• _Your instructions_:
Transcribe the listing in full, word for word; pictures do not belong in the copy.
+++ Data extracts
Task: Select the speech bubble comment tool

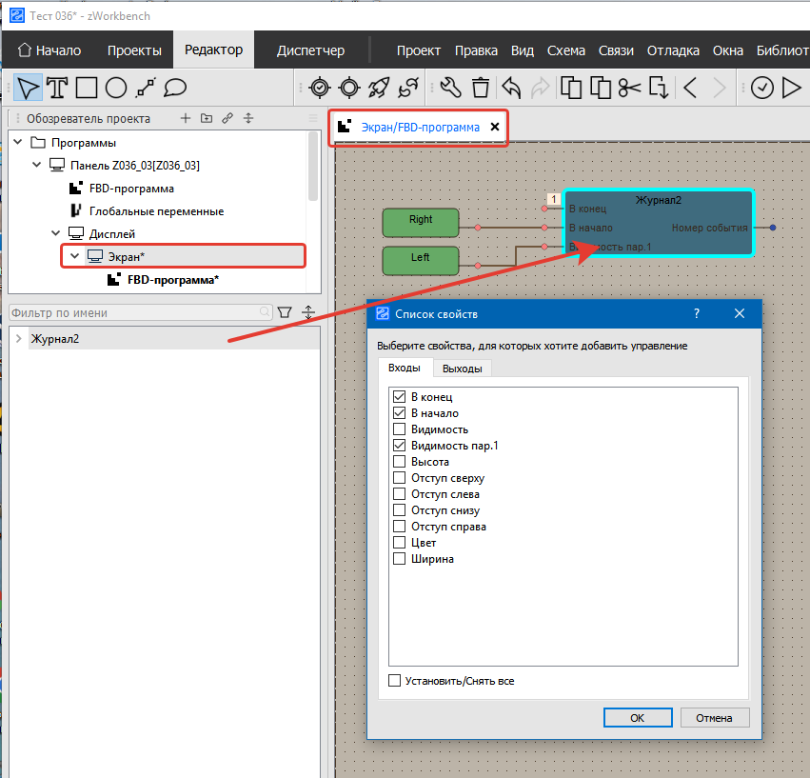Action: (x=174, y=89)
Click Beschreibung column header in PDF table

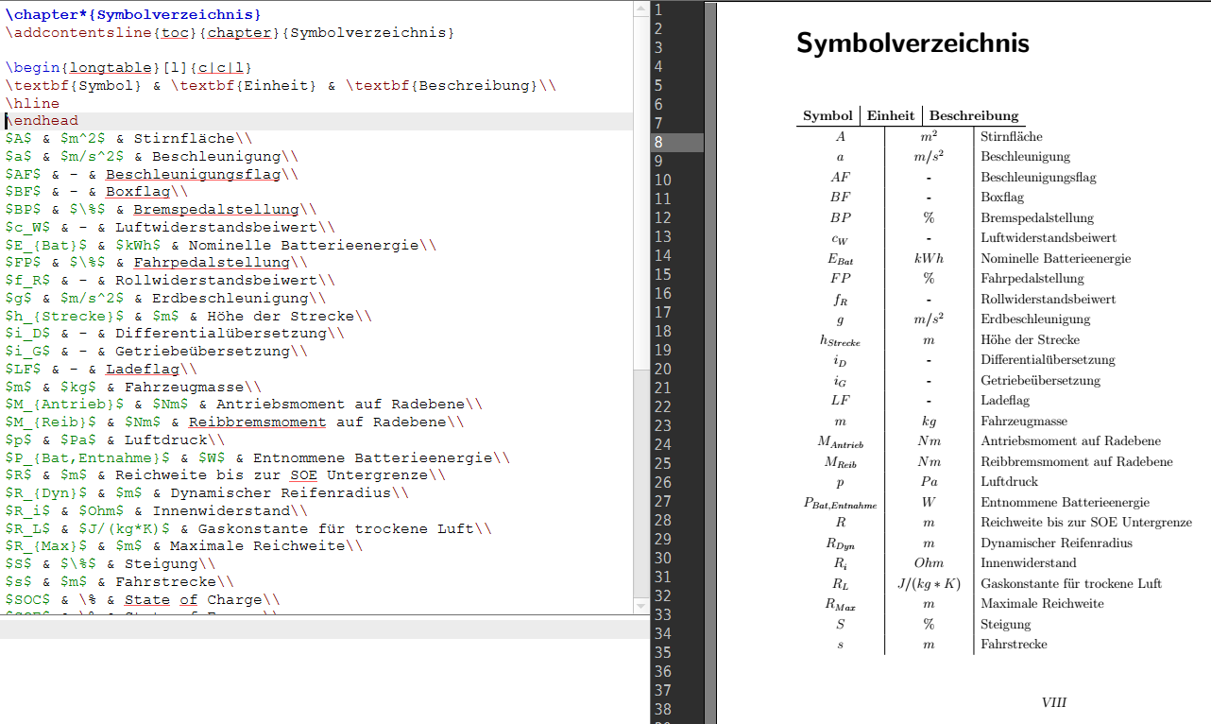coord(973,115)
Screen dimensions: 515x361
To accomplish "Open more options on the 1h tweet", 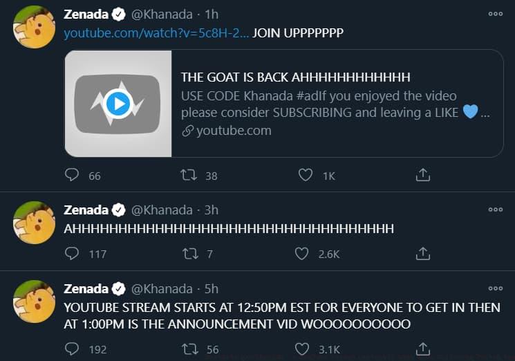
++++++
• _Result for this exercise_:
Task: Select the speech bubble comment tool

Action: (x=174, y=89)
Click Beschreibung column header in PDF table

coord(973,115)
Screen dimensions: 515x361
To accomplish "Open more options on the 1h tweet", 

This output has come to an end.